Com Elizabeth Taylor, Rock Hudson e James Dean
(4/5)
O tratamento concedido aos filmes com status quo de “clássico” é de puro endeusamento. Deus livre do pobre coitado que ousar questionar a perfeição de Cidadão Kane (Citizen Kane, 1940), ou a qualidade artística, plástica e filosófica de toda obra de Kubrick pós-Lolita (Lolita, 1962). Nos Estados Unidos, é quase um crime falar mal do “melhor filme de Natal” já feito – isto é, A Felicidade Não Se Compra (It's a Wonderful Life, 1946), de Frank Capra. Para alguns – e isso parece ser um consenso de unanimidade inquestionável –, quando um filme atinge este status, meu Deus, não existe nenhum tipo de defeito, e quem discorda deve ir para a forca, mas antes, deve pedir desculpas pela afronta e beijar o pôster do filme. Quase igual as “bruxas” que foram queimadas vivas durante a Santa Inquisição.
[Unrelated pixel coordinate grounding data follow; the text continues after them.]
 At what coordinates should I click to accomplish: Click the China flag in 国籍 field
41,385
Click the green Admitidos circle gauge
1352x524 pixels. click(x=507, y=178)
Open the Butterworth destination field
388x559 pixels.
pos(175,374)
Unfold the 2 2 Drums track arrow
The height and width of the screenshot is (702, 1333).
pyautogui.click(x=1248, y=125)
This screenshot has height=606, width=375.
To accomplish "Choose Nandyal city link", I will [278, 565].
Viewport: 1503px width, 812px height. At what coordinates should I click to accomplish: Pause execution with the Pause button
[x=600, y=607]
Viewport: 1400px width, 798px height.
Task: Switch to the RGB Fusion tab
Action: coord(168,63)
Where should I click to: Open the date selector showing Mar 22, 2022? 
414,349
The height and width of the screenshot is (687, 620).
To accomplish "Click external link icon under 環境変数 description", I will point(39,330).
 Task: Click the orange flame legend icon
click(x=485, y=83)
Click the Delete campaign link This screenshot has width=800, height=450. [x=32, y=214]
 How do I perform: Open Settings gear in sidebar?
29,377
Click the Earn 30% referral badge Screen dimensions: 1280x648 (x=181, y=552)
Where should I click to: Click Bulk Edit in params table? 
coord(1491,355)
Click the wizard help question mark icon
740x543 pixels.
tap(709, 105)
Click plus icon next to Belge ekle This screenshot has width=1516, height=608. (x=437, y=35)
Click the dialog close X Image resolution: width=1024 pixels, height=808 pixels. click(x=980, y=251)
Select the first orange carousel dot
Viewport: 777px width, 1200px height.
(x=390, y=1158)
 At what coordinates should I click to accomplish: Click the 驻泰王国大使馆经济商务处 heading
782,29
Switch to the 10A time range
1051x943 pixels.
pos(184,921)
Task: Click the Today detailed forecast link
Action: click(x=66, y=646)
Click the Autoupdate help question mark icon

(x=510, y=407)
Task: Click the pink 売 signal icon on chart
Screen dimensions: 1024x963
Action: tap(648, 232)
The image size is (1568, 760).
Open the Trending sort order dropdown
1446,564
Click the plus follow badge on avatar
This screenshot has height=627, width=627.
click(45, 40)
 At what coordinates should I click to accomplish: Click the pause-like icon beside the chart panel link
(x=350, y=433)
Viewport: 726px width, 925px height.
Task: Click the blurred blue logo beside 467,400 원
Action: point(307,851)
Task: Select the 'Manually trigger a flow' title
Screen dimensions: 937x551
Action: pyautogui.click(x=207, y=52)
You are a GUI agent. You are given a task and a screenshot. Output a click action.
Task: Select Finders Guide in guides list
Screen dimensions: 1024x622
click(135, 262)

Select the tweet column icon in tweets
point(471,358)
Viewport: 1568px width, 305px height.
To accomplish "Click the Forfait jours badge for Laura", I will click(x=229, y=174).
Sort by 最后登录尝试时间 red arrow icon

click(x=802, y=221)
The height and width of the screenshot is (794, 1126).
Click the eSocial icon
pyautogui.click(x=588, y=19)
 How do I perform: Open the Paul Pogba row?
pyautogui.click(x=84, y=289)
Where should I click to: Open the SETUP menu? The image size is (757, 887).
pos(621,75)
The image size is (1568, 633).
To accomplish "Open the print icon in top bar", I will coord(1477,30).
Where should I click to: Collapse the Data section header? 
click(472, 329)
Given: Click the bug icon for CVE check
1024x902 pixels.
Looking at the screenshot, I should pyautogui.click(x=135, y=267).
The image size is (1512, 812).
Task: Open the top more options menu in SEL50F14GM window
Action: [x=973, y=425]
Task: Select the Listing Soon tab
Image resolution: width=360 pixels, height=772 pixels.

Agora, claro, alguns filmes realmente são perfeitos e não devem ser questionados. O supracitado Cidadão Kane, Apocalypse Now, quase toda filmografia de David Lean, etc. Mas eu estou falando aqui de pseudo-intocáveis, no caso, este Assim Caminha a Humanidade, de George Stevens. Aqui estou eu, falando do maior sucesso da Warner Bros., até o lançamento de Super-Homem – O Filme (Superman, 1978), outro filme que é cultuado por todos, apesar de apresentar falhas grosseiras (claro, Super-Homem é um blockbuster, logo, sua qualidade é totalmente discutível).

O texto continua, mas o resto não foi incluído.